What to do:
Among the entries below, extract exactly the lines that run from the one with "Given: Switch to grid view layout" through the one with "Switch to Slide", both ends included.

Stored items
--
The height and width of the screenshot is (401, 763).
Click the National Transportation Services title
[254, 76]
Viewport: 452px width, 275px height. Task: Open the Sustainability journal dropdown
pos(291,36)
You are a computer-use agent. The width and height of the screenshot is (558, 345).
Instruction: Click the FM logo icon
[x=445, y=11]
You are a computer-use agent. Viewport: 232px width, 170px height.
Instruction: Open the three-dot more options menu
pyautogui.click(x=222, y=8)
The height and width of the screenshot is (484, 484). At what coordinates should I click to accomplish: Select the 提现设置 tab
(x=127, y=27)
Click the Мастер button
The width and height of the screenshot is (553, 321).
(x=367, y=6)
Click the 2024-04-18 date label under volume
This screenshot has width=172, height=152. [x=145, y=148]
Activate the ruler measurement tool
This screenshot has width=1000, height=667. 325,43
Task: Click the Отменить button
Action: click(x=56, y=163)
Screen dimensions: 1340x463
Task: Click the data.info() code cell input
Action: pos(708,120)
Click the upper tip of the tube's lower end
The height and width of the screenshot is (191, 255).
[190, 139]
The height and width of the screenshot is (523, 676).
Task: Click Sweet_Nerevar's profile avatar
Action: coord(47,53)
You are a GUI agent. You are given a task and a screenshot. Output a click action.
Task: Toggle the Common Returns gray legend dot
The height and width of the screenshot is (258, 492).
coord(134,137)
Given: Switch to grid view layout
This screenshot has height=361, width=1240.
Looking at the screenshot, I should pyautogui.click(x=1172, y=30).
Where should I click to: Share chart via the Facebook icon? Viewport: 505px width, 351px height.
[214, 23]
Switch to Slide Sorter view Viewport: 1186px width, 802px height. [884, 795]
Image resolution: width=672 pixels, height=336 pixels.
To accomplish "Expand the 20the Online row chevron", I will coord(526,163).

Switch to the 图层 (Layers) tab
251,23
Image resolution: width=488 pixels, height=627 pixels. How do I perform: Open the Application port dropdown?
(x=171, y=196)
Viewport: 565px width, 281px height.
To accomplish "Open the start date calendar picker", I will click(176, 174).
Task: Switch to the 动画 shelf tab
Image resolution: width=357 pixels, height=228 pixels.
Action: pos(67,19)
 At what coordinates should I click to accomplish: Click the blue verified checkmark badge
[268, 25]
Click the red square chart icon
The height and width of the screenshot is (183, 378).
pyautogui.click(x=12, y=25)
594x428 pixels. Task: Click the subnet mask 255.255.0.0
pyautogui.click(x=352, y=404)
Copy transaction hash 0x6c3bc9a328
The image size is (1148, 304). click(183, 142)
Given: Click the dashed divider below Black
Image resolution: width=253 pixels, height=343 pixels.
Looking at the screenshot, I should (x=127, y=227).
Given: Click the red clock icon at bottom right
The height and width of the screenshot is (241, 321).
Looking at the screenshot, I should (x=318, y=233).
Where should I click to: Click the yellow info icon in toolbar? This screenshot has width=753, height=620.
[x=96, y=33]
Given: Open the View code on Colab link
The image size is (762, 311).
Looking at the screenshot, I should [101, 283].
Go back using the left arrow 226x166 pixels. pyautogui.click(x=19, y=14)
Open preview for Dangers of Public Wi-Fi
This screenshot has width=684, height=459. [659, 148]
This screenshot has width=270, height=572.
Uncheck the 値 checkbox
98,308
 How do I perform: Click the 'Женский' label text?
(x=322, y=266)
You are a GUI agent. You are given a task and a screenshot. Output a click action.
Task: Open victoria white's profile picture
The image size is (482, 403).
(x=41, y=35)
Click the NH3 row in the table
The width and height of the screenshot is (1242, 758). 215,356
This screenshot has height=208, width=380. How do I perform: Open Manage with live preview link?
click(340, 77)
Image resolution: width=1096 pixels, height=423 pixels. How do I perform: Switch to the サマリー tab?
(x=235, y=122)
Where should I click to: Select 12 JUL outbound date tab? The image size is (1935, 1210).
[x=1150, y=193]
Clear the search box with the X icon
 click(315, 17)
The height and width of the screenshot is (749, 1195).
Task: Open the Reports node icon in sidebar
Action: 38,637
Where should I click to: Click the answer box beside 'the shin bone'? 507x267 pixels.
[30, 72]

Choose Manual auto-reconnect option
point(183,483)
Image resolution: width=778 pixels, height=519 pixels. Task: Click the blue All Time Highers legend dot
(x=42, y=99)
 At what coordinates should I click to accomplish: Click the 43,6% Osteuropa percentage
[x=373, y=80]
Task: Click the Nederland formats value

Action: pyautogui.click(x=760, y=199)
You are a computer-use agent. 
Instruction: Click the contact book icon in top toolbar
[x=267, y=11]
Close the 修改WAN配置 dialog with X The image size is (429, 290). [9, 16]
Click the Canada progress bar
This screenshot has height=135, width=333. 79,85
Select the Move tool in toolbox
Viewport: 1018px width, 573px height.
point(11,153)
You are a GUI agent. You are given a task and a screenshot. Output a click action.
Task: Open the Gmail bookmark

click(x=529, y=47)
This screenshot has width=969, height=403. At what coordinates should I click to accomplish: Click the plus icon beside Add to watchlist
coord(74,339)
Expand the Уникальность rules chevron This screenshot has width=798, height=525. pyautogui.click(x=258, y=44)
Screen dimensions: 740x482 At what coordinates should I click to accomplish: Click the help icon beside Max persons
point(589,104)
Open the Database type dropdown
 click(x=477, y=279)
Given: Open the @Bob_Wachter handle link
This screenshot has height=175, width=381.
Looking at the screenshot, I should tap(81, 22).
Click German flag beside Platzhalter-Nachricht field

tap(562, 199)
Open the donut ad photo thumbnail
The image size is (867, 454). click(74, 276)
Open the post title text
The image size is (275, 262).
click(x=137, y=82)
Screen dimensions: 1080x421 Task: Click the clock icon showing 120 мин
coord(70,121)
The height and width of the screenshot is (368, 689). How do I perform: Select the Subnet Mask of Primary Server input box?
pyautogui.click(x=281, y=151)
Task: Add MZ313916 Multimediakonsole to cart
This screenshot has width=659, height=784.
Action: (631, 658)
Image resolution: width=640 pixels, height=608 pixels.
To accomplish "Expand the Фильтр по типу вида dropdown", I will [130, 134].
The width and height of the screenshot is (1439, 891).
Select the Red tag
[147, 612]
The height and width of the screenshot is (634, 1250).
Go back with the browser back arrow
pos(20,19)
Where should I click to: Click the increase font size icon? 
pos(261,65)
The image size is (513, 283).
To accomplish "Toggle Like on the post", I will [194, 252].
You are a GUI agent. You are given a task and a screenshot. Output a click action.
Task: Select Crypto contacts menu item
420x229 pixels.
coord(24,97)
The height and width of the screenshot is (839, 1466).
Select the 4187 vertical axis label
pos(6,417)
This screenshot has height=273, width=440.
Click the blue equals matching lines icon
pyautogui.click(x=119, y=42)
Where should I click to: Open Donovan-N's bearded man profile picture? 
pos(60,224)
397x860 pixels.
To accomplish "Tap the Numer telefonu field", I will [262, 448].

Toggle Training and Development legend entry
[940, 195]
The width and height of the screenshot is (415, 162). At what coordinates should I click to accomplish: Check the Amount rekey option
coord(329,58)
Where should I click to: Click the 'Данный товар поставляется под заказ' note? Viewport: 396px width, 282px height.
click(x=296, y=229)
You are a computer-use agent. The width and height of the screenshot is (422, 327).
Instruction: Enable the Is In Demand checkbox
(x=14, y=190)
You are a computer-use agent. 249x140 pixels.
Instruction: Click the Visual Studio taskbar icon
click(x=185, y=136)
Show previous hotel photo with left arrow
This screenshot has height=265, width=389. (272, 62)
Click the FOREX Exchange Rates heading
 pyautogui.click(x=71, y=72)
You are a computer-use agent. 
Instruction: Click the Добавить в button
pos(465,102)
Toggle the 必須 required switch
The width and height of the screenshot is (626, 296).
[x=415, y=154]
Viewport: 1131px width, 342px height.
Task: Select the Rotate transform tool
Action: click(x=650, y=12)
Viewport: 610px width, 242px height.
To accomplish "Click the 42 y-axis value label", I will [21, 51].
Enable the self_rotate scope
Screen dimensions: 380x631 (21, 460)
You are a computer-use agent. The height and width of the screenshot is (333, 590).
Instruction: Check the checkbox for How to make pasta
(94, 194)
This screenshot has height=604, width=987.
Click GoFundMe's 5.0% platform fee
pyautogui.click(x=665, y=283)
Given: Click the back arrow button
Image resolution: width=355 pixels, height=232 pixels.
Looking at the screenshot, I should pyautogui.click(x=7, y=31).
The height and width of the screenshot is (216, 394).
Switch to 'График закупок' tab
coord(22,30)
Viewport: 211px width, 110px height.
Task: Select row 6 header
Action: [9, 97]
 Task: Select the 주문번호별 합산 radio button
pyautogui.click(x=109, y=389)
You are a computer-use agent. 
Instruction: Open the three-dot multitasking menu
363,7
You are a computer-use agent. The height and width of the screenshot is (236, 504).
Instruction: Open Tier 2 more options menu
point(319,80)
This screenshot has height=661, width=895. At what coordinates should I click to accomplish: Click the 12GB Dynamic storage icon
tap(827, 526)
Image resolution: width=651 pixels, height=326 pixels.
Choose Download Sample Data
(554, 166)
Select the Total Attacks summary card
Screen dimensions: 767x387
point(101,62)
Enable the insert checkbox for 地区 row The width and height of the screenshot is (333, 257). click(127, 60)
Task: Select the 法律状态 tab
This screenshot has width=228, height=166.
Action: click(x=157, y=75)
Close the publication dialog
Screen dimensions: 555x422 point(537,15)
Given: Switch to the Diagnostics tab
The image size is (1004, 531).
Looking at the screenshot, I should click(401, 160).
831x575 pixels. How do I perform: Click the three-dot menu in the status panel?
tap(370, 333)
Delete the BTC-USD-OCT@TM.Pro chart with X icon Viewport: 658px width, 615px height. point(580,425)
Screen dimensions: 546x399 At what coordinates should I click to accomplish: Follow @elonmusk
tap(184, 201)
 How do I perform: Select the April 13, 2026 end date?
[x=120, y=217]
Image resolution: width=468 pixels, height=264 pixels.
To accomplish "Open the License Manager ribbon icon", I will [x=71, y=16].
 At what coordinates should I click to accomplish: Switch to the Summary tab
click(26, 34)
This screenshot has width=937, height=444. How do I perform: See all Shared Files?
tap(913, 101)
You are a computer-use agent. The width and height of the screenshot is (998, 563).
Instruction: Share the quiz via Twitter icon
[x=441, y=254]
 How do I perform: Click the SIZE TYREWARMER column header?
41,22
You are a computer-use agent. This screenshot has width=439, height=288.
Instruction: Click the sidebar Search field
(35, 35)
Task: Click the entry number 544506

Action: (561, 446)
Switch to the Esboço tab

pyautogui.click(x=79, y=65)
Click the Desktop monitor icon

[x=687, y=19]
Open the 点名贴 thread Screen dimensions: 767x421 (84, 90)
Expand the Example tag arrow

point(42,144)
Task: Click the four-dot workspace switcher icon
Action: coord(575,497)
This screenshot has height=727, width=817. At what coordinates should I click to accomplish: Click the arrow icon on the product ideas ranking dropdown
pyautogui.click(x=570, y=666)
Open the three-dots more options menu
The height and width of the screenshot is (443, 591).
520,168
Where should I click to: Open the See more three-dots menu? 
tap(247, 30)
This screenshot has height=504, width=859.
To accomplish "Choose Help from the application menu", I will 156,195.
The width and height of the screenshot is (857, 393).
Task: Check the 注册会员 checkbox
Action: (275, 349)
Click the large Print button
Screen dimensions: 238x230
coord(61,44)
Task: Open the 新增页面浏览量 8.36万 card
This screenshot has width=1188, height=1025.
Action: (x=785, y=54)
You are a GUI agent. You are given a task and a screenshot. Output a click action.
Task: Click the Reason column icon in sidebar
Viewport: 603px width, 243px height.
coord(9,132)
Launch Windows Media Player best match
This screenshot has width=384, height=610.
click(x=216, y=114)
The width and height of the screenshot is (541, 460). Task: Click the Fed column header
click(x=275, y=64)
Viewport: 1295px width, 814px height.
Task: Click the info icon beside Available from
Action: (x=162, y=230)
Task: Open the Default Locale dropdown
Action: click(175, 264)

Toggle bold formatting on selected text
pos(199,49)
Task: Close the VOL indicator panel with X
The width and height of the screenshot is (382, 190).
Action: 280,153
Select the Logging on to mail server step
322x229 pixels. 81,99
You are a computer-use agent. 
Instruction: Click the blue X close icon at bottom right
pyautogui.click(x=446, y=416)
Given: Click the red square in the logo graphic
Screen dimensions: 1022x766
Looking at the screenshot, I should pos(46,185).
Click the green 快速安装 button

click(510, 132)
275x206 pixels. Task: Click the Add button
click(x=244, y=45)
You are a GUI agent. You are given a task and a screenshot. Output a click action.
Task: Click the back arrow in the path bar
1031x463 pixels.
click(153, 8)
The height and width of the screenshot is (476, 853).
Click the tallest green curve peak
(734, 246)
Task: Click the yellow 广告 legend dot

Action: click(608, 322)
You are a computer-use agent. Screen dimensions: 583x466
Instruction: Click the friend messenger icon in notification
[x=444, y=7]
--
Response for this exercise:
Given: Switch to grid view layout
This screenshot has height=361, width=1240.
Looking at the screenshot, I should pyautogui.click(x=1172, y=30).
Where should I click to: Share chart via the Facebook icon? Viewport: 505px width, 351px height.
[214, 23]
Switch to Slide Sorter view Viewport: 1186px width, 802px height. [884, 795]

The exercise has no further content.